I had to sigh when I read William Kristol’s litany of complaints regarding the new “Alex” advertisement opposing John McCain’s candidacy. It’s not that Kristol doesn’t comprehend the realities of military enlistment, family choices or the tides of war. He grasps and explains those things perfectly. What Mr. Kristol doesn’t understand, however, is advertising.
For a bit of disclosure, I work in marketing and am responsible for the development and deployment of various marketing tools in a completely non-political field. Worse, and more embarassing, is that I’m addicted to advertising. I’m addicted to adcritic dot com. My wife and some of my colleagues sit around evaluating the advertisements on television more than the actual shows we’re supposedly watching. And from that background, I feel a need to explain a few things about the Alex ad and political advertising in general.
The intersection of politics and marketing is a strange, convoluted landscape. We in the political punditry party have some bedrock assumptions about what’s important in our nation’s political discussion. Truth and facts are paramount. The issues are what matter! What plans do the candidates have for the country? Integrity, experience and strength of character are the hallmarks of our debate! Each and every one of these points are absolutely, 100% true. And in advertising, my friends, they are about as interesting as watching paint dry.
Advertising does not rely on facts, statistics or logic. In fact, it often seeks to actively avoid them. Successful ads don’t want to speak to the frontal lobe of your brain where facts are juggled and logical decisions reached – it wants to leap right past there and down to the lizard hind-brain where things are much more simple. They seek to pluck the strings of our emotions (often the most base and dangerous of them) and elicit a response. As advertisers, we don’t want you thinking about the fact that the latest widget is going to bust your checkbook and max out your Mastercard. We want you to remember that Bob Next Door already has the new widget and YOU look like a Damned Fool because you don’t have one!

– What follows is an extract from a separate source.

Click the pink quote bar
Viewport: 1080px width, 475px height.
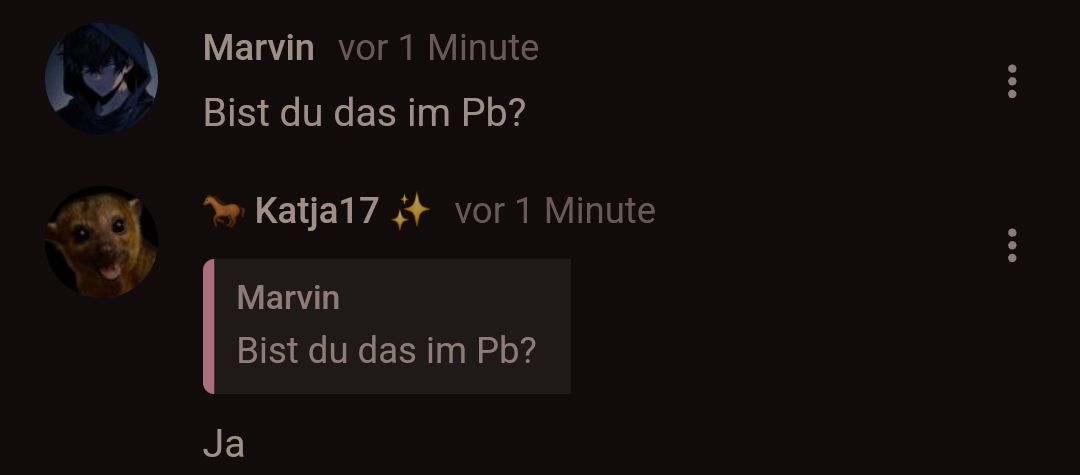209,326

Kristol strives mightly to point out the following “problems” with the Alex advertisement:
– John McCain won’t even be president when Alex is old enough to serve.

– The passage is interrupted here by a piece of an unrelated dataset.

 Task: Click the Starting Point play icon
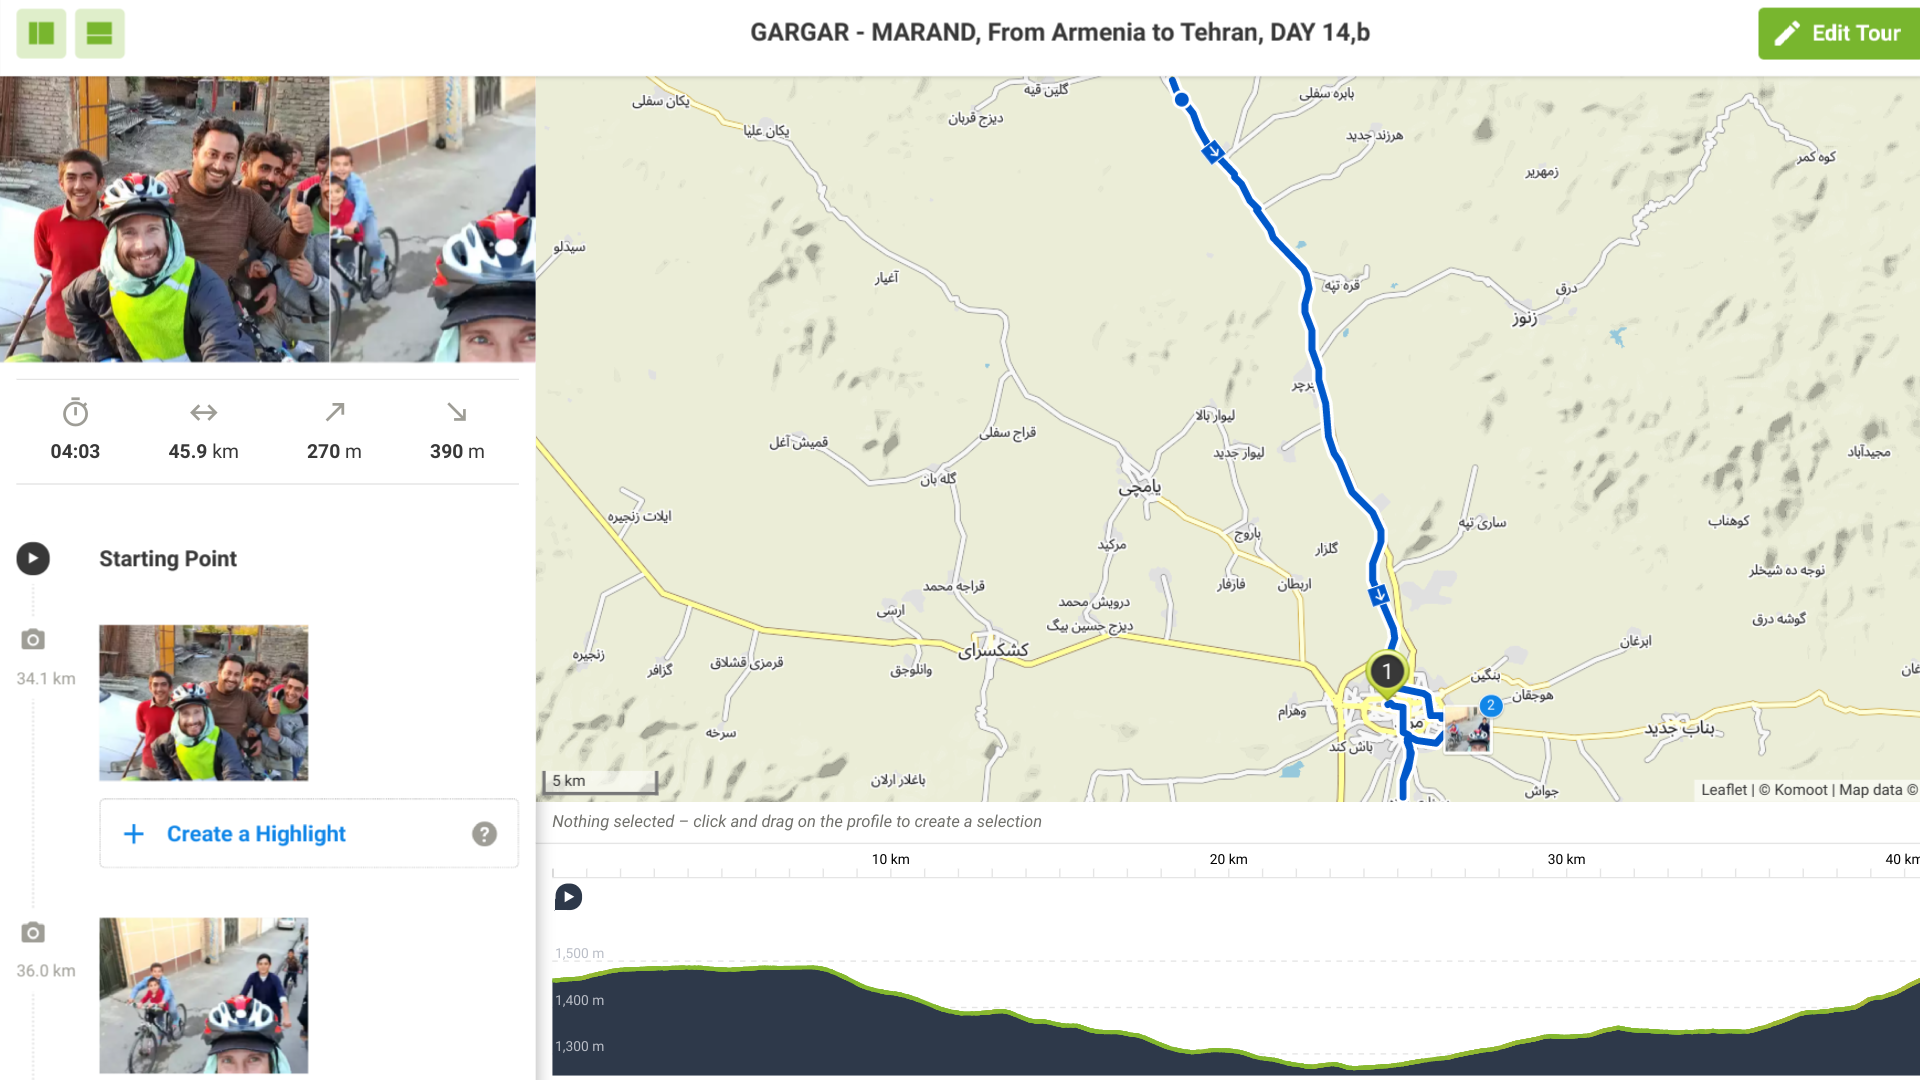(33, 558)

– McCain couldn’t make Alex serve anyway because we have an all volunteer army.
– The “mom” is a narcissist because she wants other people’s children to serve while hers remain safely at home.

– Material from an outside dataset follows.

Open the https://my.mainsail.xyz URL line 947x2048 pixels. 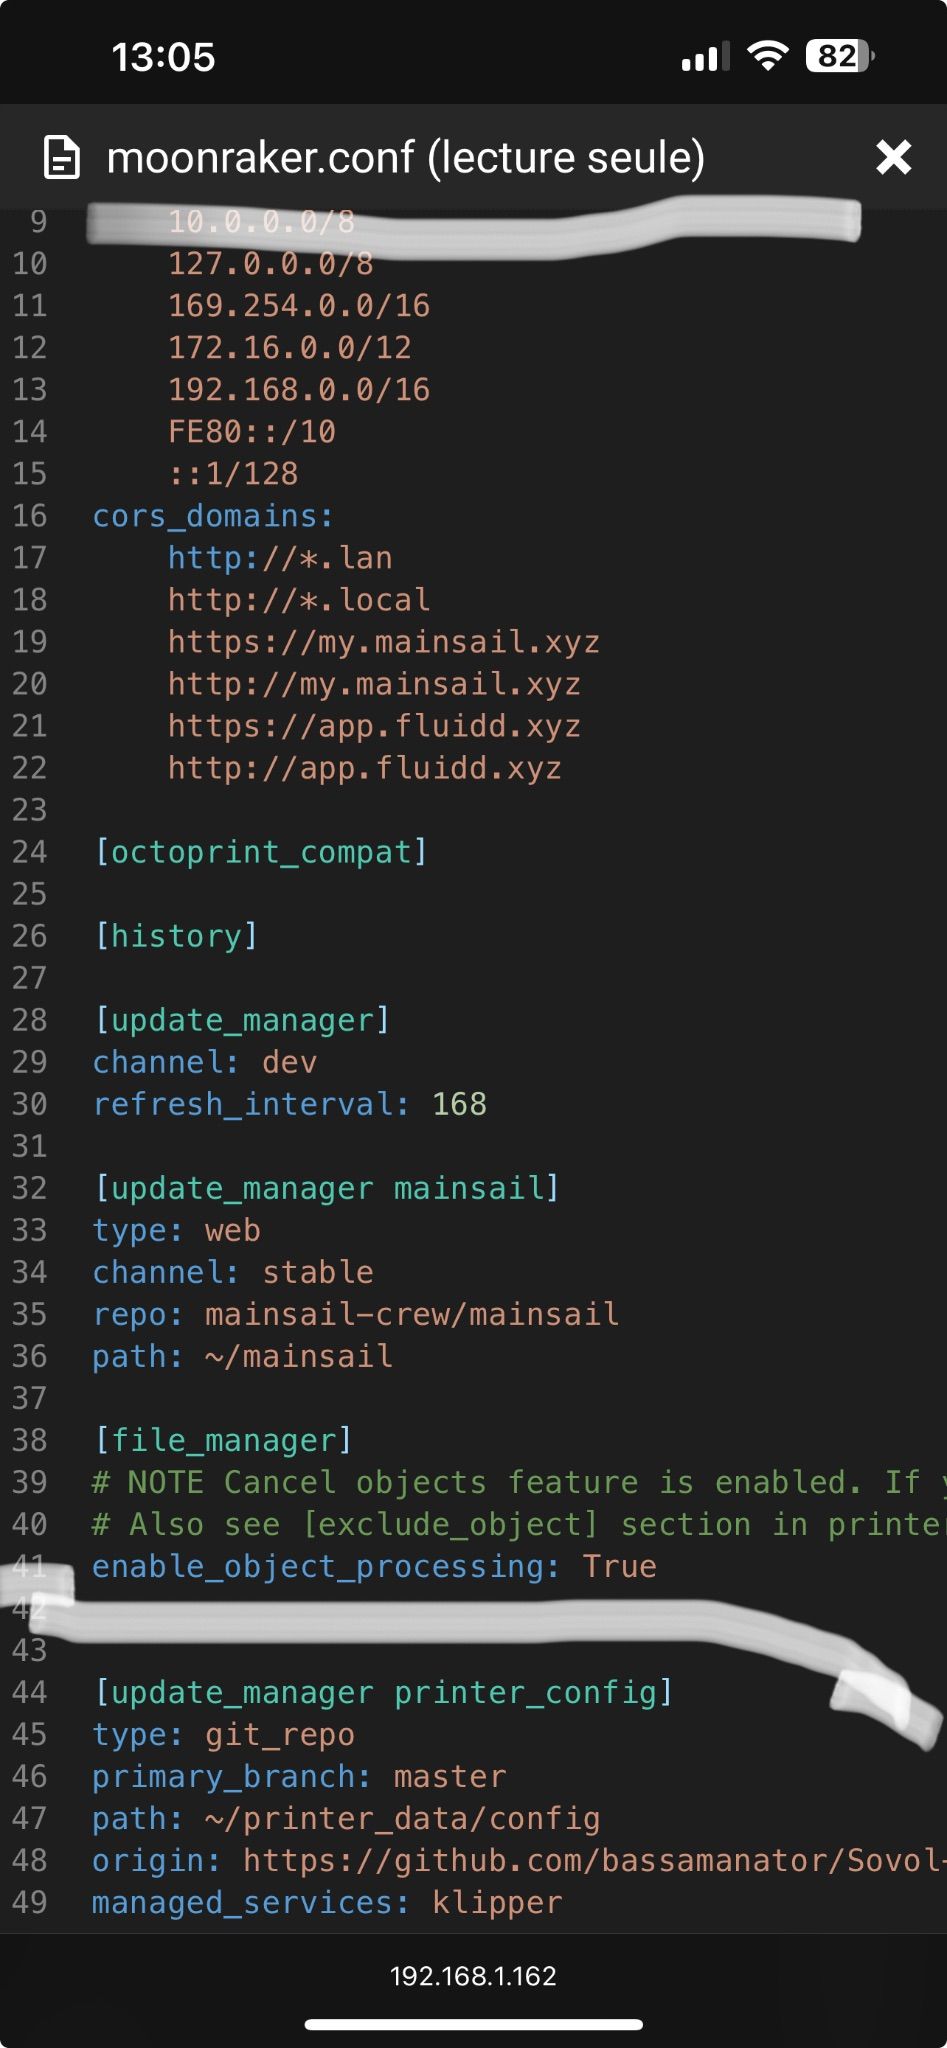click(384, 642)
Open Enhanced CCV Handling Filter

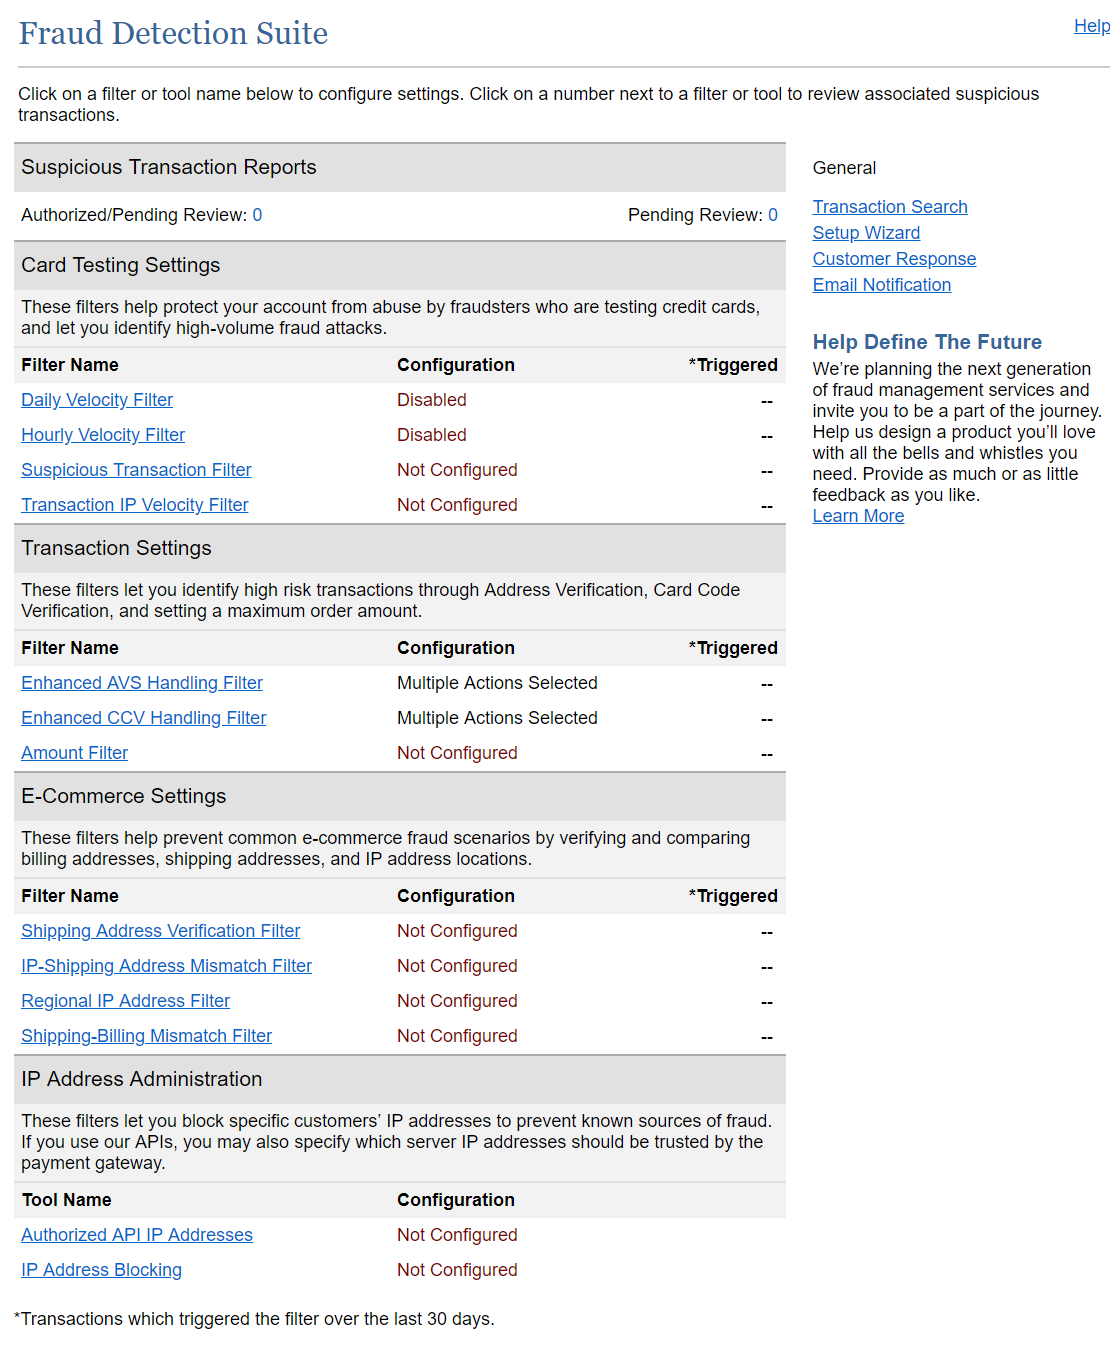pyautogui.click(x=144, y=718)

– McCain doesn’t want a 100 year war in Iraq, but a peaceful post war presence
All valid points of debate and discussion, but again… in the advertising world, totally uninteresting. First of all, we don’t care about Alex and his pre-school playmates. They won’t be eligible to vote for nearly two decades and, as such, are persona non grata in the rules of target demographics warfare. We’re talking to the mothers here, and facts or logic can be damned. Here’s what we’re really saying:
You may be sitting there evaluating the relative experience of the candidates. You might be considering who will handle this economy the best or fuming over the high cost of gas at the pumps. But you’d better remember this: The Iraq war is still going on out there somewhere. And when your baby graduates high school, he or she may just decide to enlist and wind up in some far off desert. The next time you see them, do you want to risk having it be inside of a flag draped coffin?
And that, my friends, is a Louisville Slugger straight to the hindbrain. The ad, in terms of effective production, is a thing of beauty. It takes a rocket launcher to the emotional core of the target audience. The actress pulls off her role incredibly, wavering just on the point of tears, but not quite crying. The baby, (we don’t even know if it’s really her kid and, frankly, we don’t care) is in just the right mood – giggling but oh so vulnerable and adorable. The lighting is soft and casts the setting in non-threatening shades of white and beige. And as much as I may enrage our Right wing, war supporting friends to say this, everything about it hits a home run straight out of the park.
The factual premise may be wrong in the Alex ad. But for the advertising community, if cold, logical analysis is wrong we don’t wanna be right, baby. This ad works where it needs to and does so in a brutal fashion. Laugh at it if you like, but you do so at your own peril.